WHAT TO WORK ON:
Reproduce, please, the line that holds "Toggle single page layout in ribbon" and all later lines through the end of the entries below, exactly; omit pictures.

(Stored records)

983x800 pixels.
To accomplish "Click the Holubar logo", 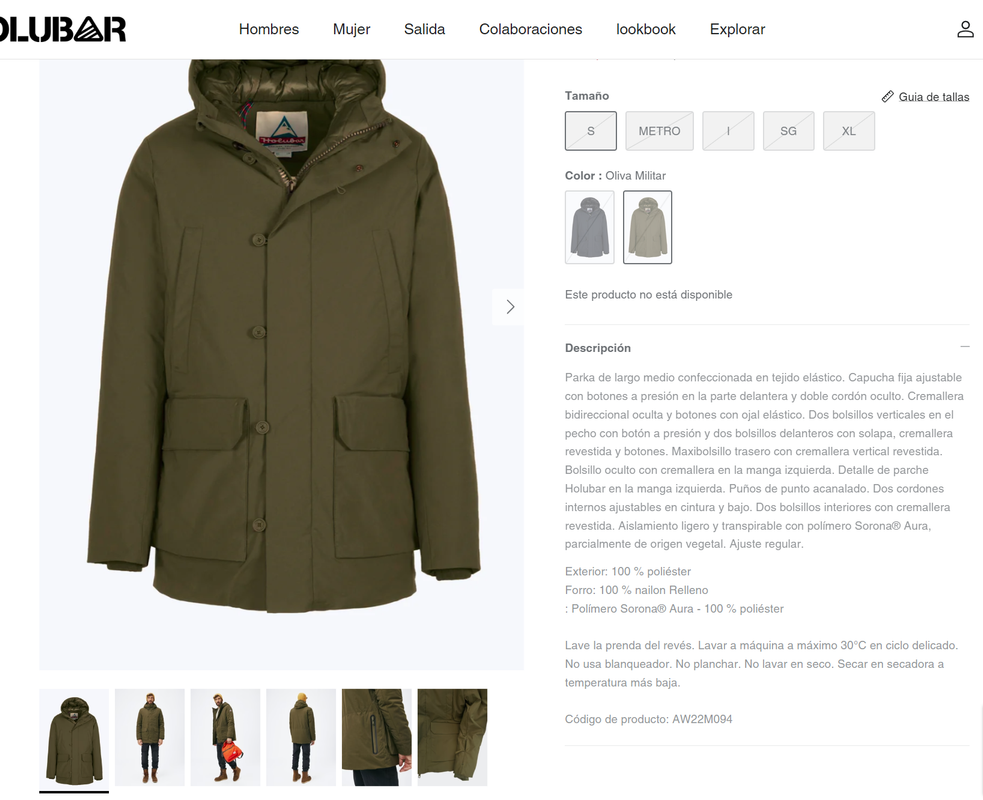I will pos(63,29).
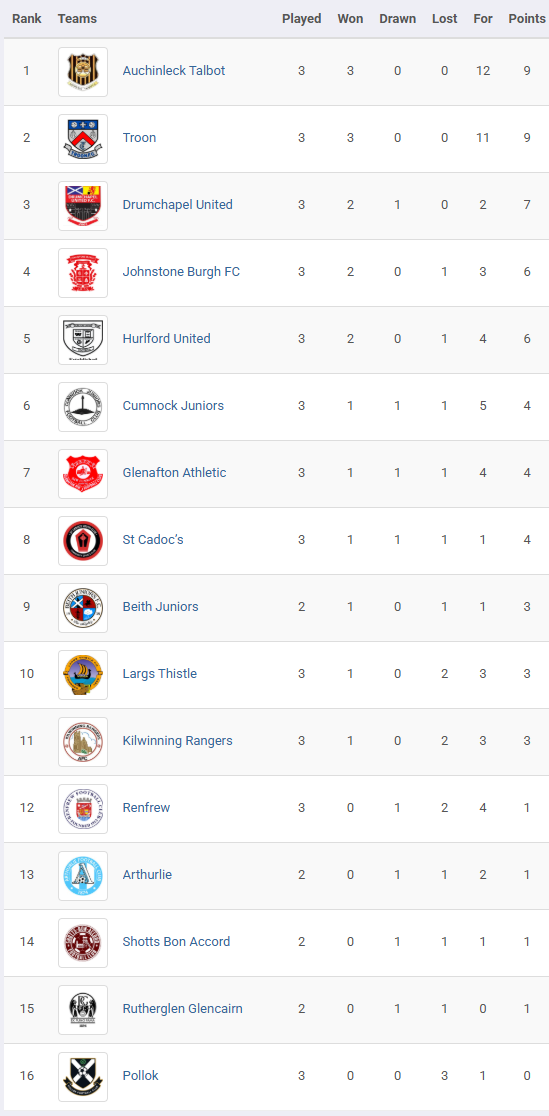Open the Shotts Bon Accord team link
The width and height of the screenshot is (549, 1116).
tap(176, 942)
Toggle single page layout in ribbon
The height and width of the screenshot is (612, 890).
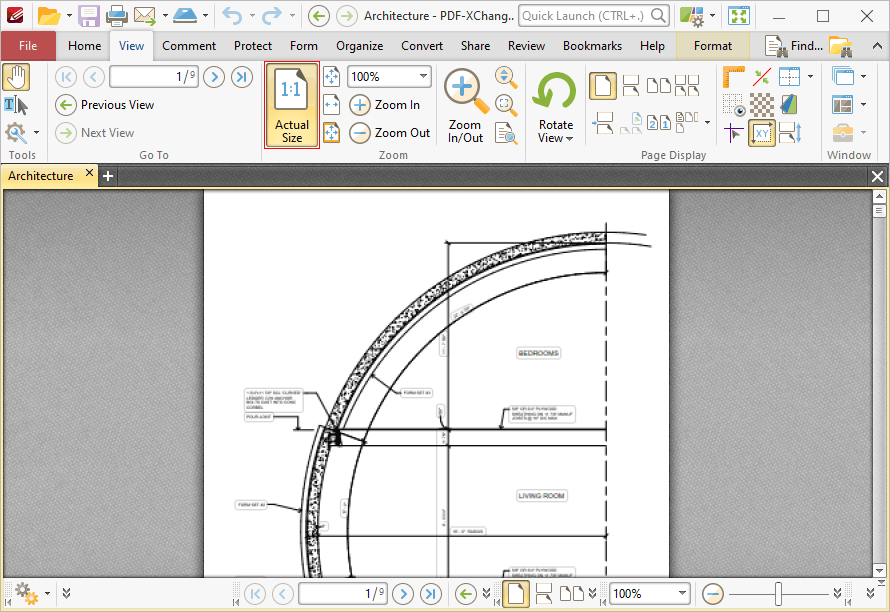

SOLVED PROBLEM:
Toggle single page layout in ribbon
The height and width of the screenshot is (612, 890).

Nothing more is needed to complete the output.